→ EXERCISE GOAL
Copy out all of the records below, replacing every "dropdown" with "menu" and leaving everything else unchanged.

→ RECORDS FOR THE EXERCISE
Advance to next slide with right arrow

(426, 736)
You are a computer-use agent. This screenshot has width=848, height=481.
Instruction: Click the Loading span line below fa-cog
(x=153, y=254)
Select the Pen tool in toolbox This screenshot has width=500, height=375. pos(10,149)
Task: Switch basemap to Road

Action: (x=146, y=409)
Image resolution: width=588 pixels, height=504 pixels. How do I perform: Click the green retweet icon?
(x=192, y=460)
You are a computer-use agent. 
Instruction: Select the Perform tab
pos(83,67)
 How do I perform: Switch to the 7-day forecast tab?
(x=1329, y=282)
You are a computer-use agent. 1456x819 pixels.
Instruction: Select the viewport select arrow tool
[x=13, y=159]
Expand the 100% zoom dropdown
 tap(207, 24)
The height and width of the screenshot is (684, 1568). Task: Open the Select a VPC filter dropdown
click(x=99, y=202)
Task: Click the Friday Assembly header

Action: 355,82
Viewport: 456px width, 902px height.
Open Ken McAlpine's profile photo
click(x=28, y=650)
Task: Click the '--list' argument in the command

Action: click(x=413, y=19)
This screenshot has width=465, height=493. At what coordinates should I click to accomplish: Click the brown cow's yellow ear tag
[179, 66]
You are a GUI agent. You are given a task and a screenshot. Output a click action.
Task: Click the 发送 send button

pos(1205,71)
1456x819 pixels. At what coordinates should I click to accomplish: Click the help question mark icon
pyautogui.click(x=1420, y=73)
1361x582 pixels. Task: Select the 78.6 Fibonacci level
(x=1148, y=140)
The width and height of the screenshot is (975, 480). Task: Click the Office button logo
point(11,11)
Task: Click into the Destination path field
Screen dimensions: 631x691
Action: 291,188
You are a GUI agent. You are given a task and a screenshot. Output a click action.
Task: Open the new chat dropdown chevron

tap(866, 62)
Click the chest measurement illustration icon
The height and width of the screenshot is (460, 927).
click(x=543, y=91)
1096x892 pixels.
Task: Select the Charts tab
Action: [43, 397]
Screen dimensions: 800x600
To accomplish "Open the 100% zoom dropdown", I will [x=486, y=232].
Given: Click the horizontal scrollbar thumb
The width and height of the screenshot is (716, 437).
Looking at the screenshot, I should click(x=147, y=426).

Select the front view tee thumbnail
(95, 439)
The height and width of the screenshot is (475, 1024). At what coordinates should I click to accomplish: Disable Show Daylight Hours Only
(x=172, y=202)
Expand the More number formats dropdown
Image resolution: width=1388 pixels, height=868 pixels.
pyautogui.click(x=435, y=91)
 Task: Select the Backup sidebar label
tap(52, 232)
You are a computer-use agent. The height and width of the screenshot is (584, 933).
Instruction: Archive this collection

→ EXERCISE RESPONSE
Advance to next slide with right arrow

(426, 736)
You are a computer-use agent. This screenshot has width=848, height=481.
Instruction: Click the Loading span line below fa-cog
(x=153, y=254)
Select the Pen tool in toolbox This screenshot has width=500, height=375. pos(10,149)
Task: Switch basemap to Road

Action: (x=146, y=409)
Image resolution: width=588 pixels, height=504 pixels. How do I perform: Click the green retweet icon?
(x=192, y=460)
You are a computer-use agent. 
Instruction: Select the Perform tab
pos(83,67)
 How do I perform: Switch to the 7-day forecast tab?
(x=1329, y=282)
You are a computer-use agent. 1456x819 pixels.
Instruction: Select the viewport select arrow tool
[x=13, y=159]
Expand the 100% zoom menu
 tap(207, 24)
The height and width of the screenshot is (684, 1568). Task: Open the Select a VPC filter menu
click(x=99, y=202)
Task: Click the Friday Assembly header

Action: 355,82
Viewport: 456px width, 902px height.
Open Ken McAlpine's profile photo
click(x=28, y=650)
Task: Click the '--list' argument in the command

Action: click(x=413, y=19)
This screenshot has width=465, height=493. At what coordinates should I click to accomplish: Click the brown cow's yellow ear tag
[179, 66]
You are a GUI agent. You are given a task and a screenshot. Output a click action.
Task: Click the 发送 send button

pos(1205,71)
1456x819 pixels. At what coordinates should I click to accomplish: Click the help question mark icon
pyautogui.click(x=1420, y=73)
1361x582 pixels. Task: Select the 78.6 Fibonacci level
(x=1148, y=140)
The width and height of the screenshot is (975, 480). Task: Click the Office button logo
point(11,11)
Task: Click into the Destination path field
Screen dimensions: 631x691
Action: 291,188
You are a GUI agent. You are given a task and a screenshot. Output a click action.
Task: Open the new chat menu chevron

tap(866, 62)
Click the chest measurement illustration icon
The height and width of the screenshot is (460, 927).
click(x=543, y=91)
1096x892 pixels.
Task: Select the Charts tab
Action: [43, 397]
Screen dimensions: 800x600
To accomplish "Open the 100% zoom menu", I will [x=486, y=232].
Given: Click the horizontal scrollbar thumb
The width and height of the screenshot is (716, 437).
Looking at the screenshot, I should click(x=147, y=426).

Select the front view tee thumbnail
(95, 439)
The height and width of the screenshot is (475, 1024). At what coordinates should I click to accomplish: Disable Show Daylight Hours Only
(x=172, y=202)
Expand the More number formats menu
Image resolution: width=1388 pixels, height=868 pixels.
pyautogui.click(x=435, y=91)
 Task: Select the Backup sidebar label
tap(52, 232)
You are a computer-use agent. The height and width of the screenshot is (584, 933).
Instruction: Archive this collection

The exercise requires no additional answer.